A categoria classe social e econômica, usada como unidade fundamental de análise dos fenômenos históricos, pode ser trocada rapidamente por categórias como etnia, gênero ou grupos de comportamento. A tese segundo a qual a experiência humana é uma marcha triunfal (sem retrocesso) para o aperfeiçoamento do homem pelo aperfeiçoamento da sociedade, foi rapidamente modificada, admitindo retrocessos – ou até negada – mas sem que os seus seguidores deixam de se apresentar como arautos do “progresso”. Jacques Le Goff (1924 – 2014) é um dos que circunscrevem o progresso ao campo da ciência, da técnica e da organização social, sem admitir, todavia, o aperfeiçoamento do homem como parte desta marcha.
A ideia de que a organização das forças produtivas é a infraestrutura de todos os fenômenos sociais pode ser trocada rapidamente pelo domínio da cultura neste mesmo papel, como diria Antonio Gramsci (1891 – 1937), na obra “Os intelectuais e a organização da cultura”.
A identidade de uma tradição pode ser a proposta de estatização dos meios de produção, como no caso do socialismo.
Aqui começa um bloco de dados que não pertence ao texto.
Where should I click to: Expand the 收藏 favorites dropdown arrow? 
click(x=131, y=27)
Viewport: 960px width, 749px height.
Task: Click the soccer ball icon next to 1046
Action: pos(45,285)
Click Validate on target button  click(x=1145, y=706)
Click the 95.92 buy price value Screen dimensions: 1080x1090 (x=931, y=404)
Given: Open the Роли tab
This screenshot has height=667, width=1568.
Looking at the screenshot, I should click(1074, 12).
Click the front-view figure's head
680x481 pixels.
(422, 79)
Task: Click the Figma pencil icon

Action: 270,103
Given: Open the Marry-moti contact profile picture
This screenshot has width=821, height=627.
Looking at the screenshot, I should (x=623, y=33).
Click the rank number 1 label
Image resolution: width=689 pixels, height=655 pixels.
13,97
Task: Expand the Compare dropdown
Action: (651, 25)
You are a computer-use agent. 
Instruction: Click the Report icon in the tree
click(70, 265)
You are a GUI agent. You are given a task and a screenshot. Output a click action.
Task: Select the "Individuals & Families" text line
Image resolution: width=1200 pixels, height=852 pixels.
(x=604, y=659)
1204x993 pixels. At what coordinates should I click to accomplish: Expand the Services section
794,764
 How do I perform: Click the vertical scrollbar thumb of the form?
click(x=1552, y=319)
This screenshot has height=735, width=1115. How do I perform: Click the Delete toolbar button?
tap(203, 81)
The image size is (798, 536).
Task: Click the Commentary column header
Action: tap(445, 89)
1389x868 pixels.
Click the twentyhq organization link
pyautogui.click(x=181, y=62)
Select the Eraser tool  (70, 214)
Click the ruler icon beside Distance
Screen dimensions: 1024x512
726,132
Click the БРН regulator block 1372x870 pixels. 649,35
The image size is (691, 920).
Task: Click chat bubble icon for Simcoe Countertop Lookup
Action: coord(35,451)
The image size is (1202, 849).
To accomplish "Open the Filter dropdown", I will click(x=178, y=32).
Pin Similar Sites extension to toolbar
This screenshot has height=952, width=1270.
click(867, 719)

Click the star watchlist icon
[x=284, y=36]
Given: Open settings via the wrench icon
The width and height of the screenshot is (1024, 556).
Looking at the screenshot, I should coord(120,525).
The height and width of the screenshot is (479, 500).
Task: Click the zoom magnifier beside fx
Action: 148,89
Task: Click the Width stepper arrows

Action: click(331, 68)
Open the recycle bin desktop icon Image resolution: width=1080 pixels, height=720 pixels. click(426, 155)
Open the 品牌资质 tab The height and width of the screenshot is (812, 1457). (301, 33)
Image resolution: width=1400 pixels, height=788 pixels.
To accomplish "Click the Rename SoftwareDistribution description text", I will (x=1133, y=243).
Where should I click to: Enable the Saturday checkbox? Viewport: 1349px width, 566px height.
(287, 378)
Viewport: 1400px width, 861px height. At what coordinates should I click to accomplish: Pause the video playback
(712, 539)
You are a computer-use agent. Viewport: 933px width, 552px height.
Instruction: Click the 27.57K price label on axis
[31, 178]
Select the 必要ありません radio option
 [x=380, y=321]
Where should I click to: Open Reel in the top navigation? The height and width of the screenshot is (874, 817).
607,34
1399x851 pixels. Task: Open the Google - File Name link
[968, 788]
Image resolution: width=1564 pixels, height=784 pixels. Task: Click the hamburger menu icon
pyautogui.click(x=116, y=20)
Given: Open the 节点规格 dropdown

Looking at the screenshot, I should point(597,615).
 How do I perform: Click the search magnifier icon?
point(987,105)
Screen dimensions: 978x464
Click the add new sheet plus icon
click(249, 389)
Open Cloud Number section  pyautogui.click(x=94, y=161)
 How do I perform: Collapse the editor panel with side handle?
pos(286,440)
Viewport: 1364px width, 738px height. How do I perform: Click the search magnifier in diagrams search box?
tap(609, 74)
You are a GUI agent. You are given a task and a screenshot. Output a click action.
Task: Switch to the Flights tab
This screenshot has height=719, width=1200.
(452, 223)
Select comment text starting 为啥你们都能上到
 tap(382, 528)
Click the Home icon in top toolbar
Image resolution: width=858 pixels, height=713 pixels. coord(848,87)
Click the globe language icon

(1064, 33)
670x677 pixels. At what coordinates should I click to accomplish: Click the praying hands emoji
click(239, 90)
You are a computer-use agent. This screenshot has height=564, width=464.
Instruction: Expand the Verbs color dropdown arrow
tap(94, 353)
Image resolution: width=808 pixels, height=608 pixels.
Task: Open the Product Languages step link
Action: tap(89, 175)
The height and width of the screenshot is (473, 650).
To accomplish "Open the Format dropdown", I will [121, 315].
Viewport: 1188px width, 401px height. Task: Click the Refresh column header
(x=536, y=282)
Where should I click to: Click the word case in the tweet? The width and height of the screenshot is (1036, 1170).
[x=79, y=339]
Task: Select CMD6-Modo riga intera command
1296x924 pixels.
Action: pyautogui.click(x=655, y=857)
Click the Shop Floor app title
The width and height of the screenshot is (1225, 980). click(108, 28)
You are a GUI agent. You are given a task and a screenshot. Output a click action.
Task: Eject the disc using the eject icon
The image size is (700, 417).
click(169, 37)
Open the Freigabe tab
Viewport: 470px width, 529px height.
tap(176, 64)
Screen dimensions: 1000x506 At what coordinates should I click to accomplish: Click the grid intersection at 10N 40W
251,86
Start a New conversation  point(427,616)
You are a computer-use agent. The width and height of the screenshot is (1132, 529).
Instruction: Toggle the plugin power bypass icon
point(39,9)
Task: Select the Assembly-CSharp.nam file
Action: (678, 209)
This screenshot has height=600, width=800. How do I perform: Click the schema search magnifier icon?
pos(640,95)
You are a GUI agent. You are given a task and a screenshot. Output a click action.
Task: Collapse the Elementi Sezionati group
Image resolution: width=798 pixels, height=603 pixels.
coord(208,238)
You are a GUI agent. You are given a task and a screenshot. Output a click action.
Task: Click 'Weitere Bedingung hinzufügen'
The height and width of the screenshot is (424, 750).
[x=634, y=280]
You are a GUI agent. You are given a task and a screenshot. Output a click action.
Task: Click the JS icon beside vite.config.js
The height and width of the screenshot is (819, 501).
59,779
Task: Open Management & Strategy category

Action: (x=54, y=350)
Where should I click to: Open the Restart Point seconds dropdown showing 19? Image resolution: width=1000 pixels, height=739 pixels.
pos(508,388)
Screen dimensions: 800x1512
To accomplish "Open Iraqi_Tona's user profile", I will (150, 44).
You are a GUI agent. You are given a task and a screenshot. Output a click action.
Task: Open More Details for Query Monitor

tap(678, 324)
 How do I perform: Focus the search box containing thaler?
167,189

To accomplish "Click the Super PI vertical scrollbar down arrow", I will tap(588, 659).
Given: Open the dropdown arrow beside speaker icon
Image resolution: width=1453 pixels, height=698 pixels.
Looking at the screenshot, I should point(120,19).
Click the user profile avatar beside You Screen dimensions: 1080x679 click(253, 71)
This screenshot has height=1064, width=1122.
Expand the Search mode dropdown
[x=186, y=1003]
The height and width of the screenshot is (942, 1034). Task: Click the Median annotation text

Subitamente, porém, pode admitir a aliança com o grande capital privado para usar a sua eficiência produtiva para se manter no poder ou conquistá-lo. A China é um caso exemplar da metamorfose de conveniência das ideologias. Cotradições não constrangem os intelectuais ungidos (Thomas Sowell, 1930 – vivo). A intelectualidade brasileira, em geral, era positivista até o intervalo entre as duas guerras mundiais. Subitamente converteu-se ao materialismo histórico. Inteligentes e criativos, têm sofismas para tudo “fundamentar”.

Discute-se a ingerência nos assuntos internos da Venezuela. Quem defendia a ingerência em Hunduras se opõe ao mesmo procedimento relativamente a Venezuela. Muitos não percebem a incoerência, seja por desatenção, ética teleológica ou imunização cognitiva dos prisioneiros dos paradigmas (Thomas Samuel Kuhn, 1922 – 1996).

Rui Martinho

Rui Martinho

Doutor em História, mestre em Sociologia, professor e advogado.